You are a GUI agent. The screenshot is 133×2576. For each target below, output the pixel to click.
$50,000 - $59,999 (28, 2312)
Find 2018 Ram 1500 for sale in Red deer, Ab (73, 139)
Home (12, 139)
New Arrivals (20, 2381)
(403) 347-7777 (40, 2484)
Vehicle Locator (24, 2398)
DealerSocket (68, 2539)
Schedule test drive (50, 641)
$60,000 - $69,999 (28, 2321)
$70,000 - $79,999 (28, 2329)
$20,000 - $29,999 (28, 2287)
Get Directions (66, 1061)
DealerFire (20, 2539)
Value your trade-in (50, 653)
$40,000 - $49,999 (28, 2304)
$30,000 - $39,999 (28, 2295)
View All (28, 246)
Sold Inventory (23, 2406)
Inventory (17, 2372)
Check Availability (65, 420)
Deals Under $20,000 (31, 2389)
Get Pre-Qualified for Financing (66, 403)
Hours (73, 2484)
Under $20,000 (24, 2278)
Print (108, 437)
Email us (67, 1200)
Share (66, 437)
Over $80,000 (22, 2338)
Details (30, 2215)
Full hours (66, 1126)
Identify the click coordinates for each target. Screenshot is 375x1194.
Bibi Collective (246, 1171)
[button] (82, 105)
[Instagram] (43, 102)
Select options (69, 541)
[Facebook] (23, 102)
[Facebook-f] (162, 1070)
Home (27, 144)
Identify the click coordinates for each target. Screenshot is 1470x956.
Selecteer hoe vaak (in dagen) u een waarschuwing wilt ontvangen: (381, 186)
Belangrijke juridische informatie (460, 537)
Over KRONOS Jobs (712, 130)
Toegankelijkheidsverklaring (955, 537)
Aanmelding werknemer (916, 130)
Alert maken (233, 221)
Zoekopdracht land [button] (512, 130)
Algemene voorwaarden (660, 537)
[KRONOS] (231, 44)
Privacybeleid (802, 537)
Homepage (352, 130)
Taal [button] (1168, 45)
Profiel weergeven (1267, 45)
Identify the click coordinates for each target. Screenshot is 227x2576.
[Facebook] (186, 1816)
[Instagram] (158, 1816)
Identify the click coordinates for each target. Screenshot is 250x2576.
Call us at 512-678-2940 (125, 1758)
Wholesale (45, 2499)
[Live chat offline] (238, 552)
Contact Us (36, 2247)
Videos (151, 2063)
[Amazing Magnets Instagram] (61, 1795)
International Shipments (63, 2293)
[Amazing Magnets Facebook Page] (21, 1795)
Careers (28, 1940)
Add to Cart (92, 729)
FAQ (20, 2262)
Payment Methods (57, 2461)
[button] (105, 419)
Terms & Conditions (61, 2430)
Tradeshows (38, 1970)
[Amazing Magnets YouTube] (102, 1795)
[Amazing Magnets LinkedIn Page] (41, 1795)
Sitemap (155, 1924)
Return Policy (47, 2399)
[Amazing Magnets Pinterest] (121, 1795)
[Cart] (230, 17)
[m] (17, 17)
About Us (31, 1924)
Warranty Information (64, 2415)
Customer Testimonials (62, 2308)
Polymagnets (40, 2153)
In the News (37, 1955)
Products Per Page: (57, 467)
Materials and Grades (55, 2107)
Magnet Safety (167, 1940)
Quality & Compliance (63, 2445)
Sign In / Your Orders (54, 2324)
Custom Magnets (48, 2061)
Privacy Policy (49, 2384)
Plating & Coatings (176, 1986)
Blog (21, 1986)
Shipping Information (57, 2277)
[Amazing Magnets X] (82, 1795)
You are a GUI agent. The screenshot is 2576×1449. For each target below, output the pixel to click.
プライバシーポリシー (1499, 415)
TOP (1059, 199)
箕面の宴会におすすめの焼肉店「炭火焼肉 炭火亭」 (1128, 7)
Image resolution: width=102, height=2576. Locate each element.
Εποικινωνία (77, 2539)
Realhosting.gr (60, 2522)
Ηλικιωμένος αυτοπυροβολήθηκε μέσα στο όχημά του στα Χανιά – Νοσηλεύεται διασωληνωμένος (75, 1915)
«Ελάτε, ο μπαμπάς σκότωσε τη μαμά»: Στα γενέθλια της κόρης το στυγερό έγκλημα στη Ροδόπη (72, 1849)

-------

### THE TASK
Transcribe the material exactly, stopping after the "[Instagram] (158, 1816)" line.

### RESPONSE TO THE TASK
You are a GUI agent. The screenshot is 133×2576. For each target below, output the pixel to click.
$50,000 - $59,999 (28, 2312)
Find 2018 Ram 1500 for sale in Red deer, Ab (73, 139)
Home (12, 139)
New Arrivals (20, 2381)
(403) 347-7777 (40, 2484)
Vehicle Locator (24, 2398)
DealerSocket (68, 2539)
Schedule test drive (50, 641)
$60,000 - $69,999 (28, 2321)
$70,000 - $79,999 (28, 2329)
$20,000 - $29,999 (28, 2287)
Get Directions (66, 1061)
DealerFire (20, 2539)
Value your trade-in (50, 653)
$40,000 - $49,999 (28, 2304)
$30,000 - $39,999 (28, 2295)
View All (28, 246)
Sold Inventory (23, 2406)
Inventory (17, 2372)
Check Availability (65, 420)
Deals Under $20,000 (31, 2389)
Get Pre-Qualified for Financing (66, 403)
Hours (73, 2484)
Under $20,000 (24, 2278)
Print (108, 437)
Email us (67, 1200)
Share (66, 437)
Over $80,000 (22, 2338)
Details (30, 2215)
Full hours (66, 1126)
Identify the click coordinates for each target. Screenshot is 375x1194.
Bibi Collective (246, 1171)
[button] (82, 105)
[Instagram] (43, 102)
Select options (69, 541)
[Facebook] (23, 102)
[Facebook-f] (162, 1070)
Home (27, 144)
Identify the click coordinates for each target. Screenshot is 1470x956.
Selecteer hoe vaak (in dagen) u een waarschuwing wilt ontvangen: (381, 186)
Belangrijke juridische informatie (460, 537)
Over KRONOS Jobs (712, 130)
Toegankelijkheidsverklaring (955, 537)
Aanmelding werknemer (916, 130)
Alert maken (233, 221)
Zoekopdracht land [button] (512, 130)
Algemene voorwaarden (660, 537)
[KRONOS] (231, 44)
Privacybeleid (802, 537)
Homepage (352, 130)
Taal [button] (1168, 45)
Profiel weergeven (1267, 45)
Identify the click coordinates for each target. Screenshot is 227x2576.
[Facebook] (186, 1816)
[Instagram] (158, 1816)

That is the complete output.